EXERCISE
The output has to be the full set of records, reproduced exactly, minus any picture.
INFORMATION GIVEN section start
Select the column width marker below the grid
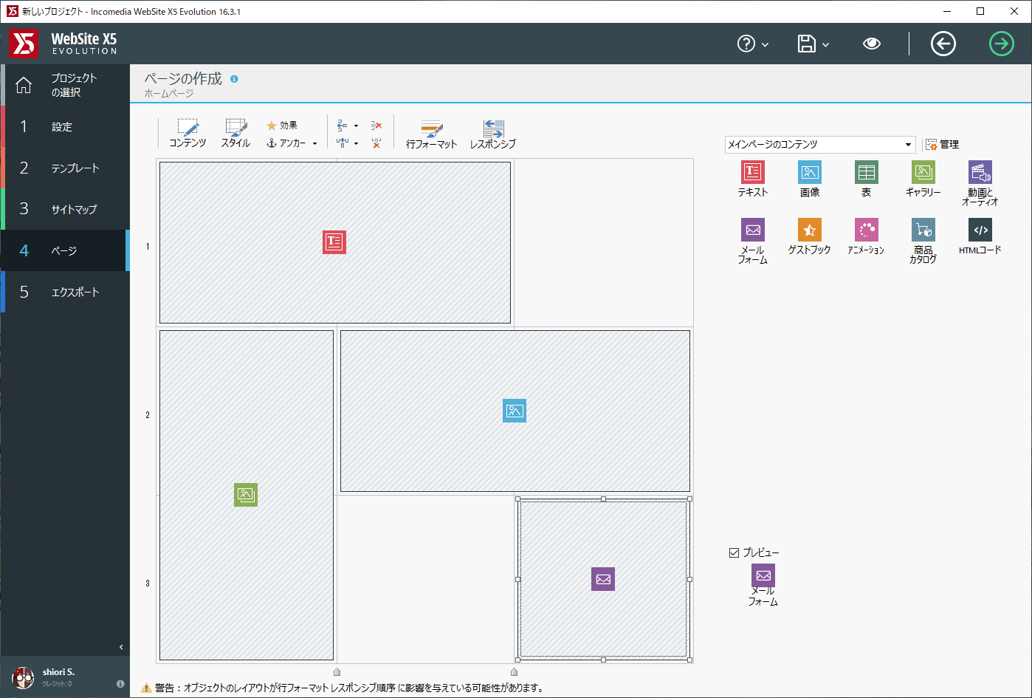 tap(337, 671)
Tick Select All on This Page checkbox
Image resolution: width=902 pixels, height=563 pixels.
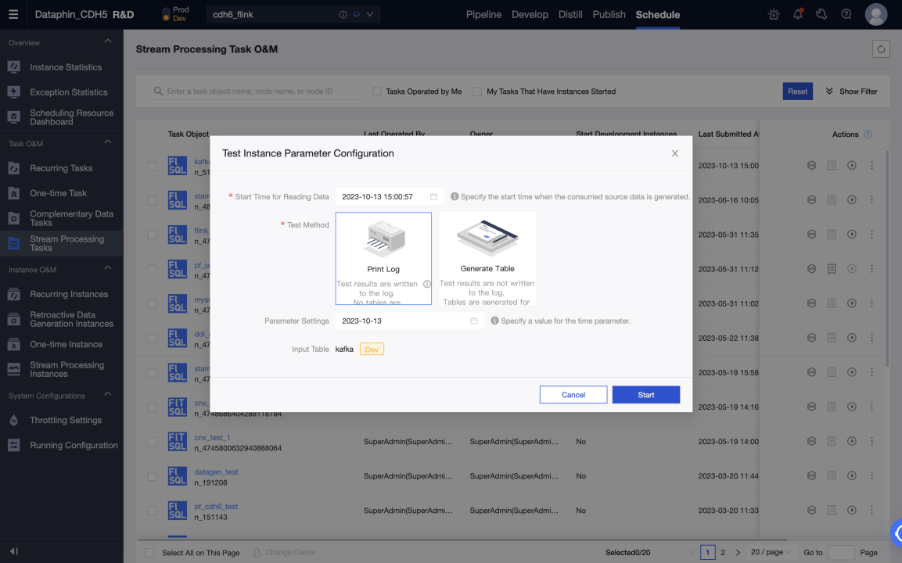[x=150, y=553]
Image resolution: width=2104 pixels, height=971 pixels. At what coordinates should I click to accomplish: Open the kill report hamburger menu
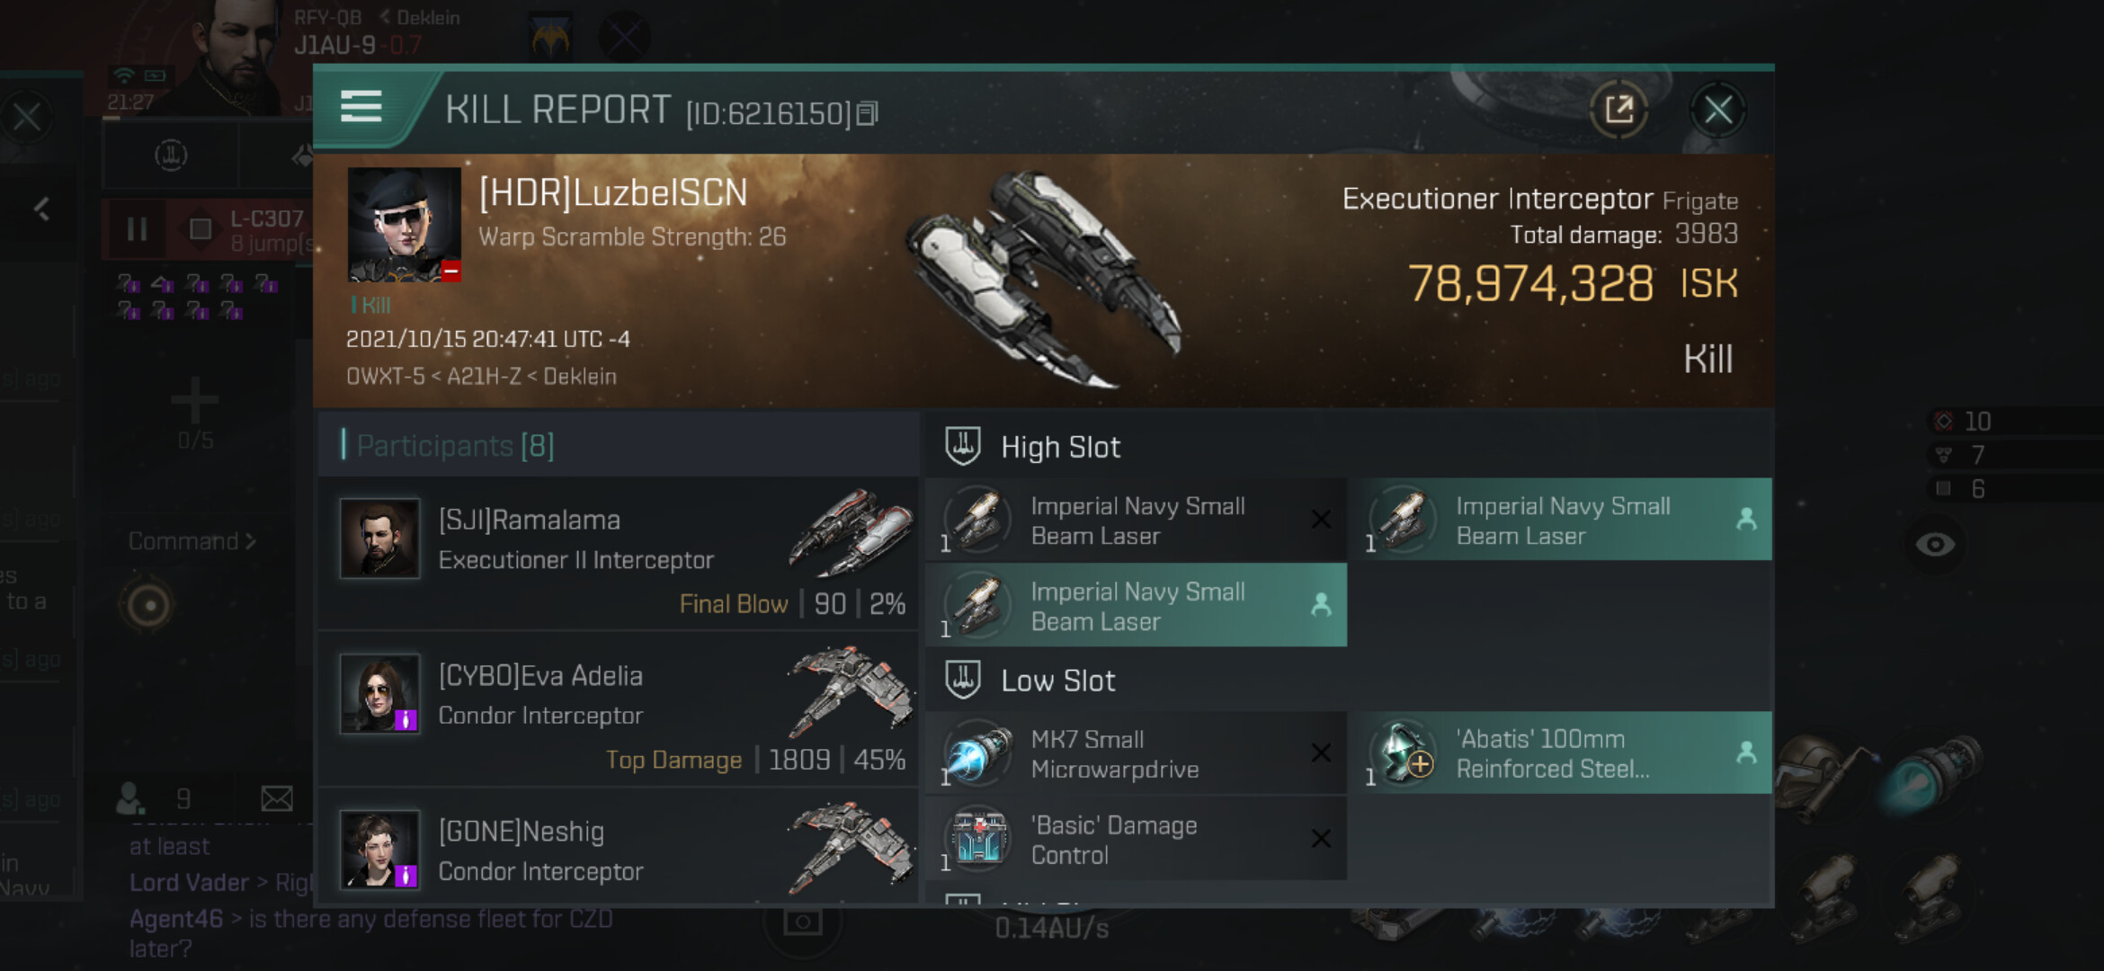tap(361, 107)
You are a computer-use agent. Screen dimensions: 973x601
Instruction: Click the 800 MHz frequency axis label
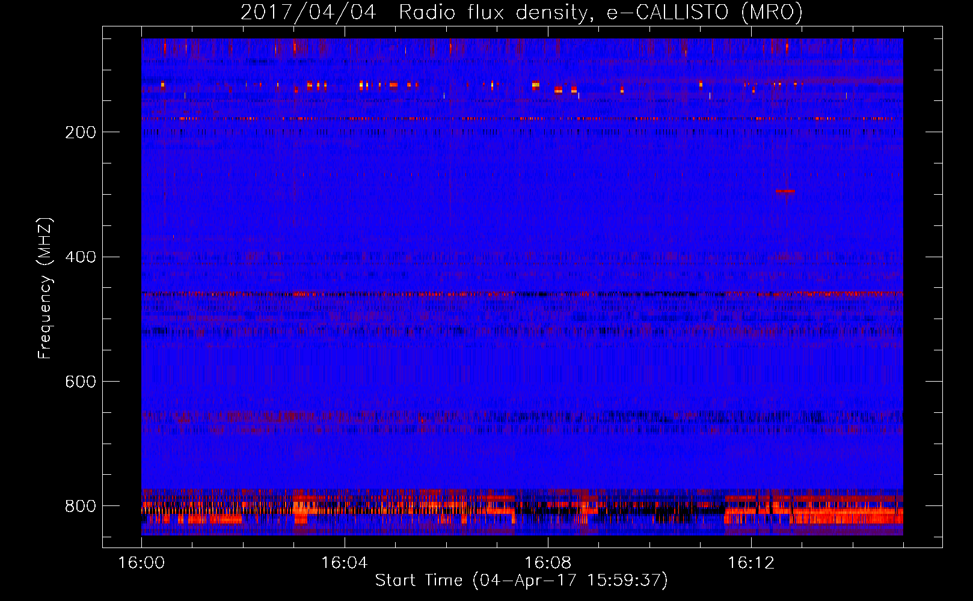(x=81, y=506)
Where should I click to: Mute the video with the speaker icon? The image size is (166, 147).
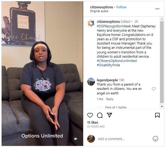(76, 139)
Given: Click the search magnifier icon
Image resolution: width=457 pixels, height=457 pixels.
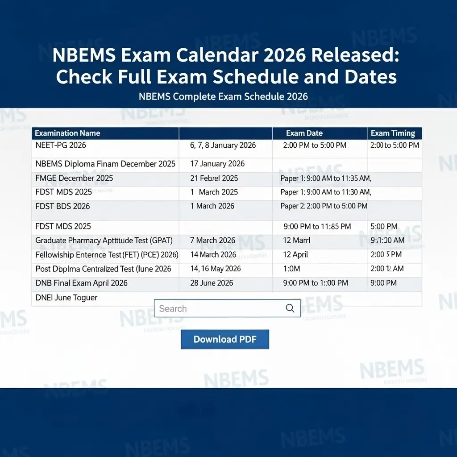Looking at the screenshot, I should pos(290,308).
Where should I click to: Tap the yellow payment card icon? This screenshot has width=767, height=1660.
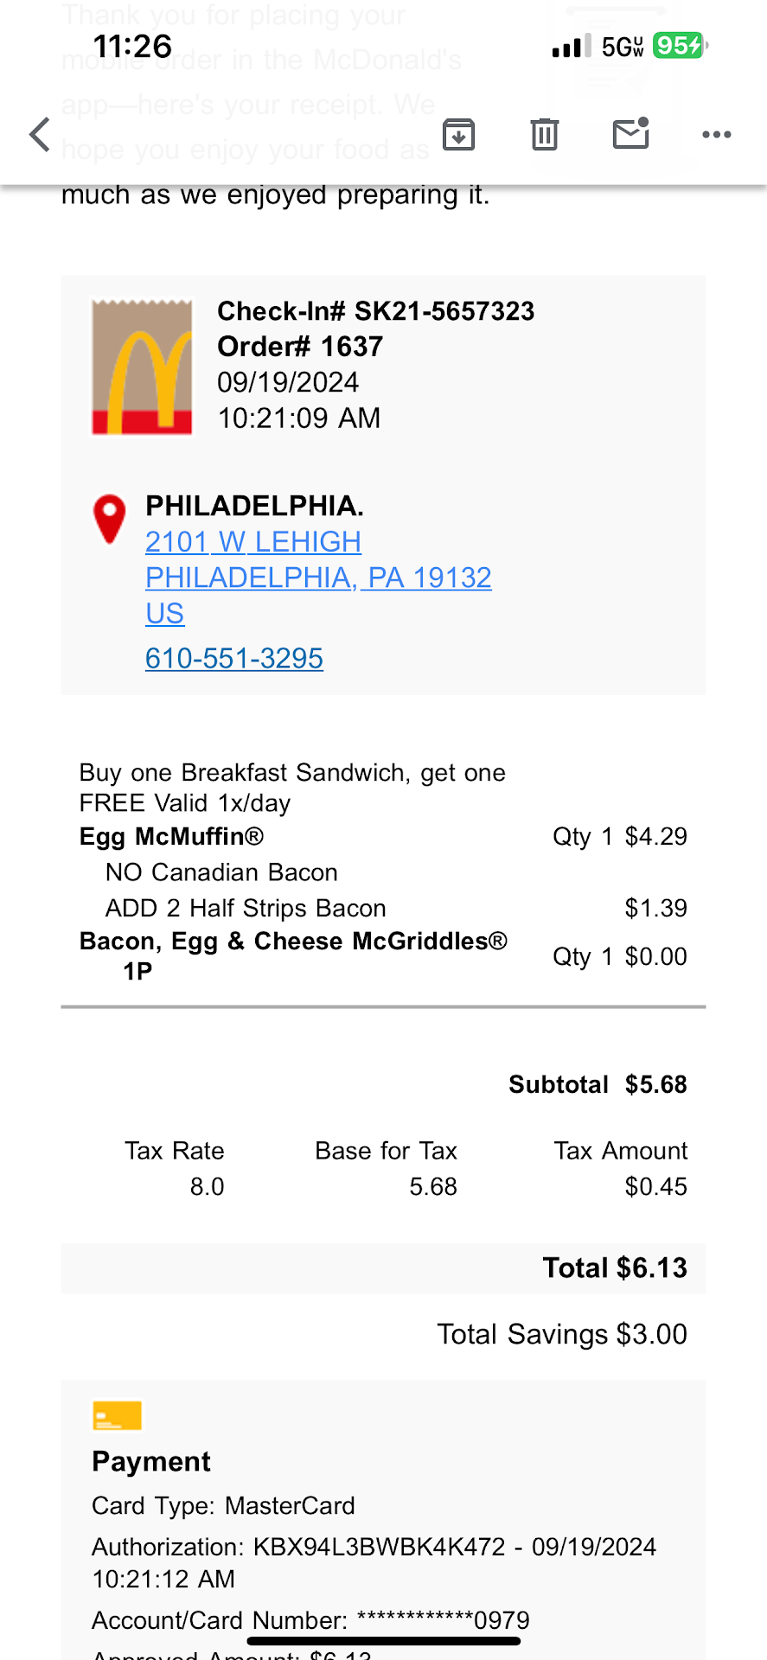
INFORMATION GIVEN section end
SOLVED EXERCISE
Select the column width marker below the grid
 tap(337, 671)
Tick Select All on This Page checkbox
Image resolution: width=902 pixels, height=563 pixels.
[x=150, y=553]
Image resolution: width=2104 pixels, height=971 pixels. At what coordinates should I click to accomplish: Open the kill report hamburger menu
tap(361, 107)
You are a computer-use agent. Screen dimensions: 973x601
Instruction: Click the 800 MHz frequency axis label
(x=81, y=506)
Where should I click to: Mute the video with the speaker icon? The image size is (166, 147).
(76, 139)
Given: Click the search magnifier icon
Image resolution: width=457 pixels, height=457 pixels.
Looking at the screenshot, I should pos(290,308).
Where should I click to: Tap the yellow payment card icon? This screenshot has width=767, height=1660.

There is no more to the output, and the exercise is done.